# Bandsaw Blues



## greenchicken (Feb 8, 2012)

I will cut straight to the question ( no pun intended).

I bought a Rikon 18" bandsaw at Woodcraft to help with my more complex pen laminations.  I wanted more control and less waste then I get from my table saw.

But I find that the bandsaw leaves a rough edge that then has to be sanded to be suitable for clean gluing. This kind of undermines the goal.

Was my expectation wrong?  I even bought a custom 12 TPI fine tooth blade.  

Opinions?


----------



## Donovan's Corner (Feb 8, 2012)

Everything I've read and and every thing my mentor says is that the table saw is the tool of choice for pen lamination.  I've done some segmented kits but all of the glued ends were either cut on the table saw at my mentors house or cut on the band saw and sanded smooth.  

I would use my table saw but there is something off about the 7" Craftsman.  It likes to cut, chew , and mulch wood and I end up utilizing the belt sander again.


----------



## ctubbs (Feb 8, 2012)

Phil, I use my BS with the blade form Highland Woodworking in Atlanta, the Wood Slicer.  The finished cut is smooth enough to go straight to glue most of the time.  Keep the saw well tuned and do not over push the wood into the blade and I find a nice even smooth cut.  As always though, YMMV
Charles


----------



## PTsideshow (Feb 8, 2012)

I have to agree, with a well tuned saw. I always had problems with the band saw thought it was a low dollar import. It was due to not being tuned correctly. made a world of Difference. Check your web sites e mail I sent you the article on tuning up the band saw, another member on this forum sent me. It was a great help.
Here is a good book on the band saw Here is a great DVD on the band saw they also have other wood working books some at deep discounts. They are under DIY subject matter
:clown:


----------



## jd99 (Feb 8, 2012)

I agree what was said above, get that band saw tuned up and the right guides and blade; and you'll have a smooth glue surface every time. 

You might need to upgrade to some better guides I upgraded mine to a set I got from Carter Products, and it improved my saw 300%.

I also use the Woodslicer blade, and it produces a smooth cut and is a thin kerf. One thing to remember let the saw do the cutting and don't force it and you'll get a good smooth cut.


----------



## bubbatww (Feb 8, 2012)

I have the little 14" deluxe and have pretty good luck but like everyone is saying..TUNE TUNE TUNE and it takes a while to do if you havent or dont do it often. Read about it and watch videos then read and watch again. I have notes I keep hanging by mine to make sure I do the steps everytime. The more you use it the better. I use timberwolf blades and very happy with those but I have been thinking of trying the woodslicer.
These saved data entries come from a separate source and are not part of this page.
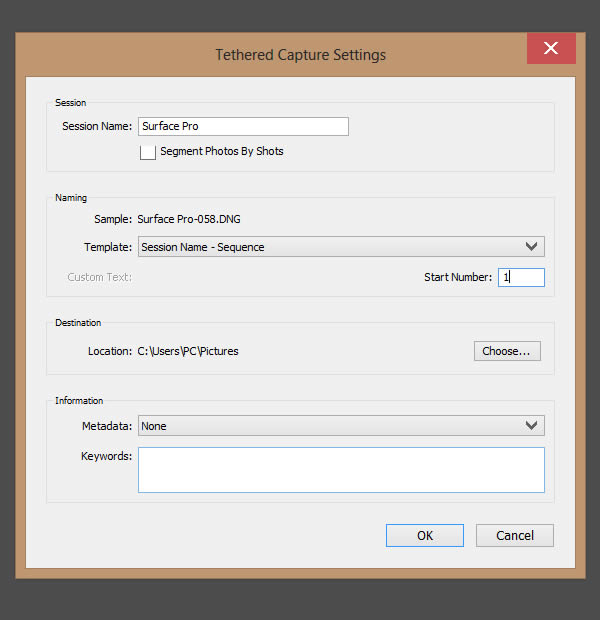Click inside the Keywords text area
Screen dimensions: 600x620
(x=341, y=470)
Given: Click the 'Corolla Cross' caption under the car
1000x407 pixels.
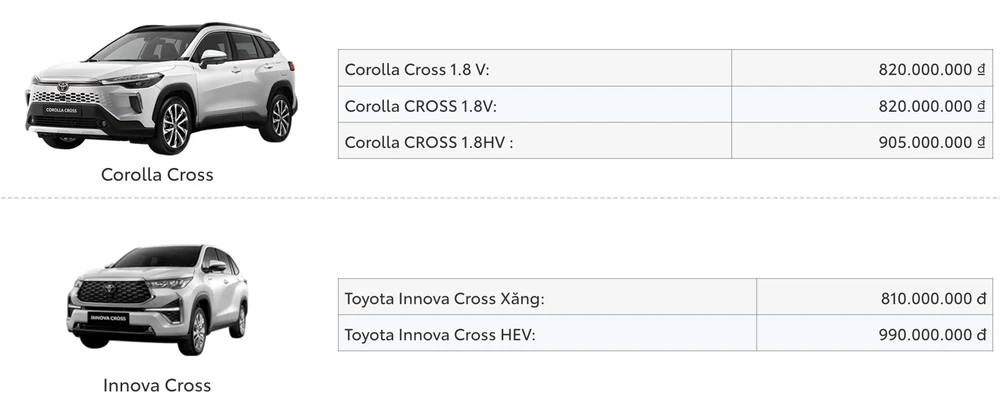Looking at the screenshot, I should [x=157, y=174].
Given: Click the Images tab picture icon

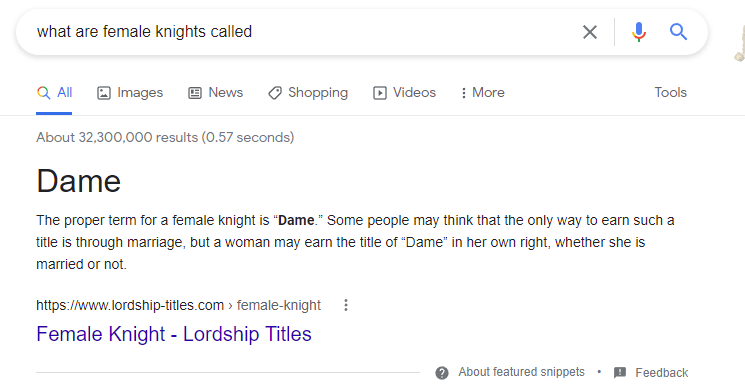Looking at the screenshot, I should pos(104,93).
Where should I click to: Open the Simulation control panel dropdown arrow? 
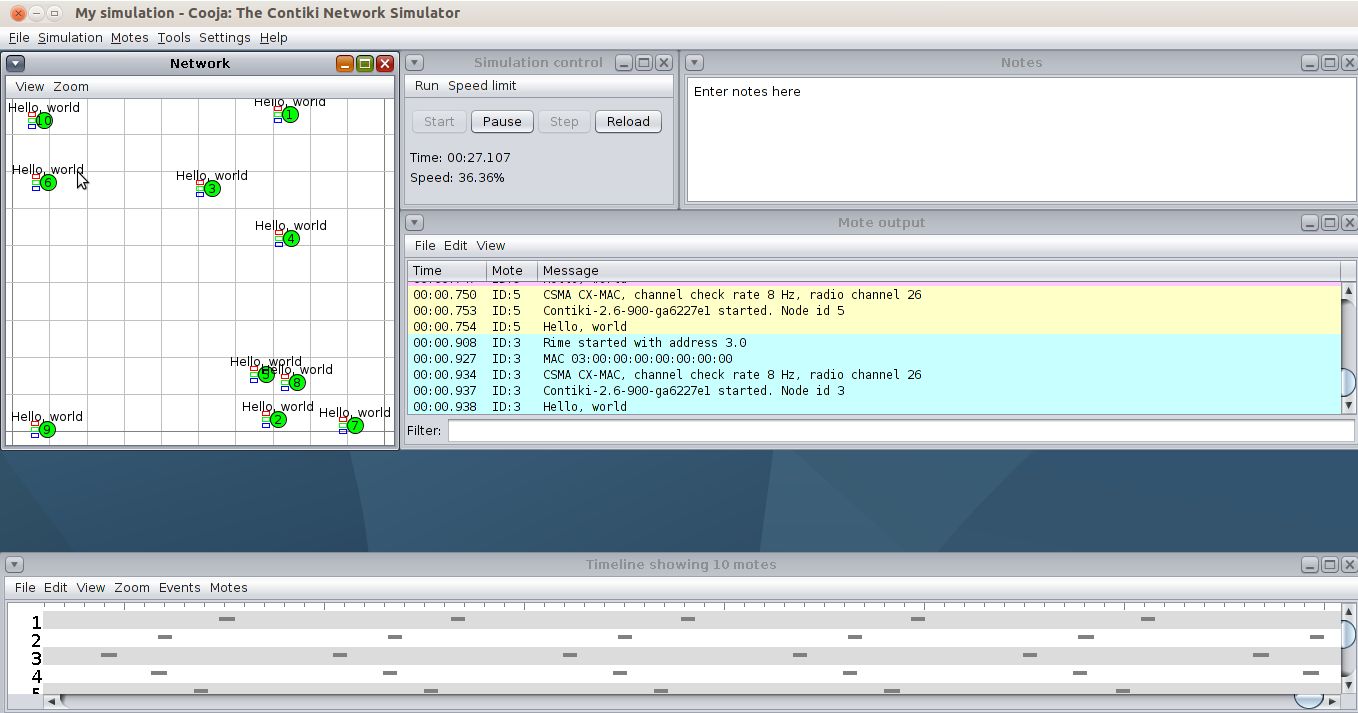pos(415,63)
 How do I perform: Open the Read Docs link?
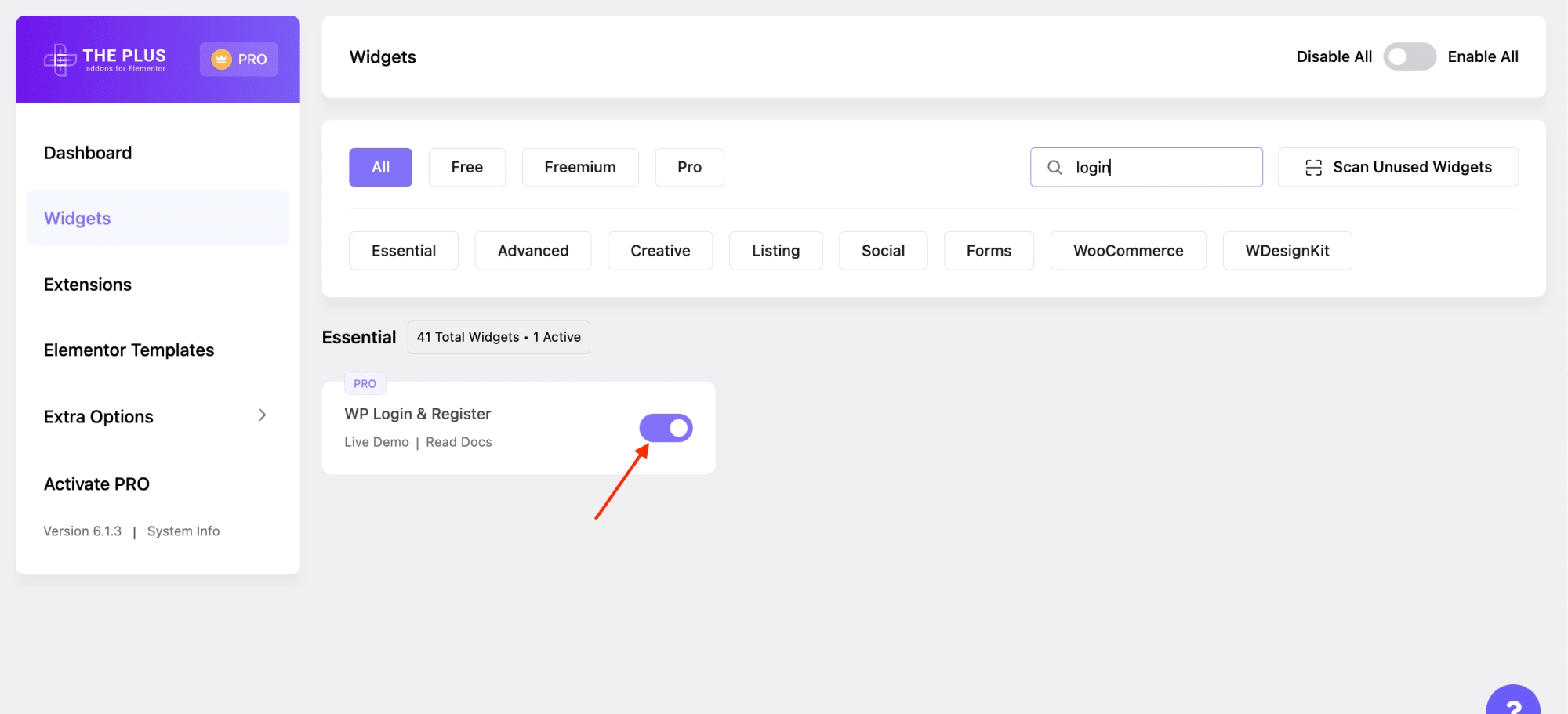[459, 442]
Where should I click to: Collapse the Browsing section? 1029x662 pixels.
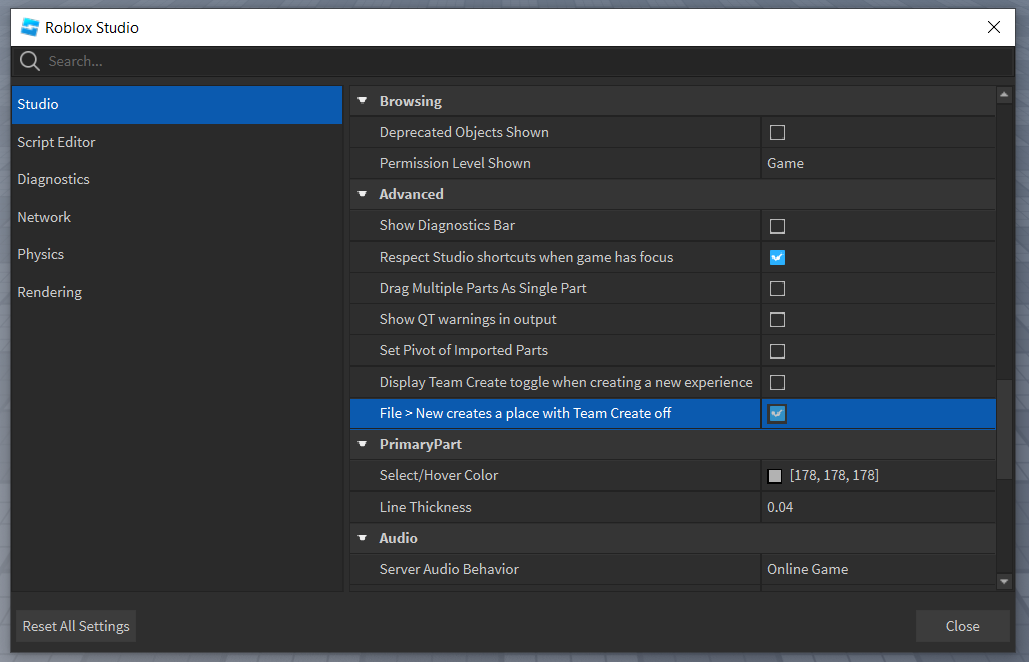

Also they have a great tech dept that I have called a few times and they have always been able to help.


----------



## PenMan1 (Feb 8, 2012)

Charles is right about the Wood Slicer blade being a must for cutting pen blanks on a band saw. 

Additionally, it sounds like you might could benefit from Lonnie Bird's "The Bandsaw Book". A well tuned and properly tuned bandsaw is a pen makers best friend. A misaligned bandsaw is .....well.... basically a very dangerous and unsafe obstruction in the shop.


----------



## greenchicken (Feb 10, 2012)

Thanks for all the advise.  I spent the last hour in my shop tuning my band saw and I can see improvement already... but I have a long way to go.  

One thing I am noticing is that the blade it perfectly centered on the top wheel.  But on the bottom is if significantly off.  I can not find any information on how to adjust the bottom wheel.

Any opinions would be appreciated.

BTW:  The bandsaw is less then a month old. The Rikon Deluxe 14".


----------



## rherrell (Feb 10, 2012)

Is it just me? A bandsaw is the LAST tool I'd use for segmenting, unless of course I had a curved cut to make. Make a small sled for your tablesaw, IMHO you'll have much cleaner cuts.

As far as the waste goes, get yourself a thin kerf 7 1/4" skillsaw blade, I have one that's only .063", that's half the width of a standard 10"x1/8" tablesaw blade.


----------



## Carl Fisher (Feb 10, 2012)

Ok, I have to be the one to ask...you bought an 18" Rikon just for pens?  Hopefully you work flat stock and do re-sawing as well on that bad boy.

Are you doing mostly straight cuts or curves?  How wide of a blade are you using?

I do all of my segmenting cuts on a Rigid 14" with either a 1/4" or 1/8" blade and with only a few exceptions I can usually go right to glue up.  Occasionally I'll touch up on the drum or belt sander but it's usually not much.  

Just don't push faster than the blade will allow and make sure your guide blocks are in good shape and that your saw is tuned up will with no vibration and the correct tension on the blade.


----------



## SDB777 (Feb 10, 2012)

Cool blocks will help some, or adjusting the roller bearing to get some of the 'wavy' out of the cut along with adjusting the 'arm' down as far as it'll go.  A really slow feed will also help(let the teeth do the cutting in their own time kind of thing).  But nothing will replace the good ole table saw for making really nice straight cuts for lamenting...I know it's more material being wasted by the kerf of the blade, but what can ya do!



Scott


----------



## Finatic (Feb 10, 2012)

Here is a video from Highland woodworking setting up a Rikon 18" bandsaw for resawing, but has plenty of information to set the saw up to cut correctly.

HighlandWoodworking's Channel - YouTube


----------



## greenchicken (Feb 10, 2012)

Great Video.  That is my exact bandsaw and he is succeeding it cutting thin laminations with little to no saw marks.  It can be done!


----------



## greenchicken (Feb 11, 2012)

ACtually got a call back from a tech at Rikon who gave me instruction on how to align the bottom wheel.  Worked exactly as he told me and my cuts are almost perfect!  I think all I need now is that woodslicer blade you guys are talking about.


----------



## fernhills (Feb 11, 2012)

I know when i built a cross cut sled for my band saw it helped me to cut very precise cross cuts.  Then i built it to cut miters and it really surprised me at how well it did. I use a 1/2" timberwolf  blade most of the time.  For small stuff that we do, it will work well. If you do flat work and want to cut a 24" wide board with a glue joint then the TS is the tool to go to.  Carl


----------